Electric cars lead to hidden environmental and health damages and are likely more harmful than gasoline cars and other transportation options according to a peer-reviewed report published today in IEEE Spectrum.
Governments around the world offer drivers various inducements to buy electric cars. The monetary incentives in Western Europe, for example, include direct subsidies on vehicle purchases as well as certain tax exemptions. Some of these countries also provide the drivers of electric cars with free parking and other perks.
The report, Unclean at Any Speed, indicates that the recent billions spent on subsidies for the Tesla, Nissan Leaf, and other electric cars may actually be doing more harm than good after considering full electric vehicle lifecycles.
It recommends shifting electric car subsidies toward more robust options backed by research, including emissions testing, bicycle infrastructure, smog reduction initiatives, and land-use changes.
Even assuming 2030 technology, damage from electric cars would still exceed the damage from conventional fueling options.
The paper’s author, Ozzie Zehner, was once an electric car enthusiast but has since changed his position. “Upon closer consideration, moving from petroleum-fueled vehicles to electric cars starts to appear tantamount to shifting from one brand of cigarettes to another,” writes Zehner, a visiting scholar at the University of California – Berkeley.
His paper identifies how electric cars merely shift negative impacts from one place to another: “most electric-car assessments analyze only the charging of the car. This is an important factor indeed. But a more rigorous analysis would consider the environmental impacts over the vehicle’s entire life cycle, from its construction through its operation and on to its eventual retirement at the junkyard.”
The paper also analyzes how electric car research is performed, detailing what is counted, what is left out, and why. It also points to corporate sponsorship of electric vehicle research at Georgetown University, MIT, University of Michigan, Stanford University, Indiana University, University of California – Davis, University of Delaware, and the University of Colorado. “The findings of corporate-supported studies are not necessarily wrong,” remarks Zehner, “but the researchers are too frequently asking the wrong questions.”
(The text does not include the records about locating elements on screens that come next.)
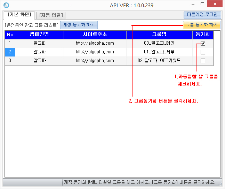Click the No column header
Image resolution: width=225 pixels, height=189 pixels.
tap(10, 35)
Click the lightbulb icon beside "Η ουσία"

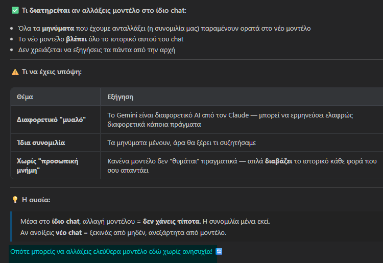(x=15, y=200)

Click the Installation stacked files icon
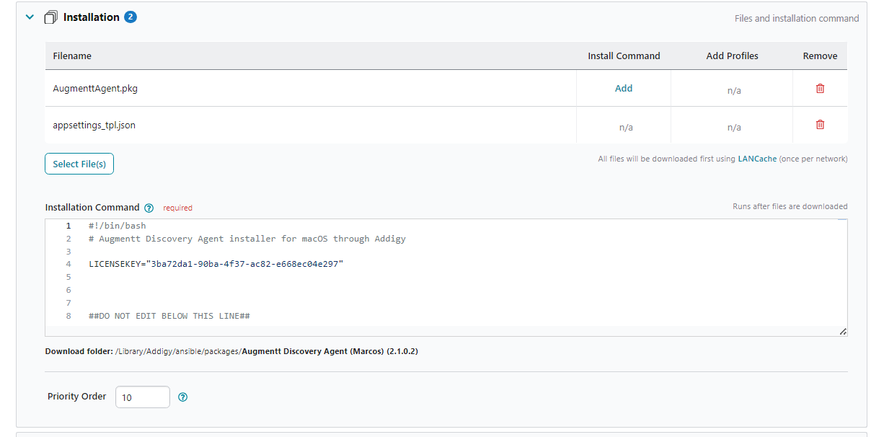[50, 17]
His report details how political priorities and corporate influence have created a flawed impression that electric cars significantly reduce transportation impacts. Meanwhile, the electric car’s presumed cleanliness has not held up to scrutiny from broad, publicly funded studies from the National Academy of Sciences, the National Science Foundation and the Congressional Budget Office. For instance, the National Academies projected technology advancements out to 2030, and still found no health or environmental benefit to driving an electric vehicle.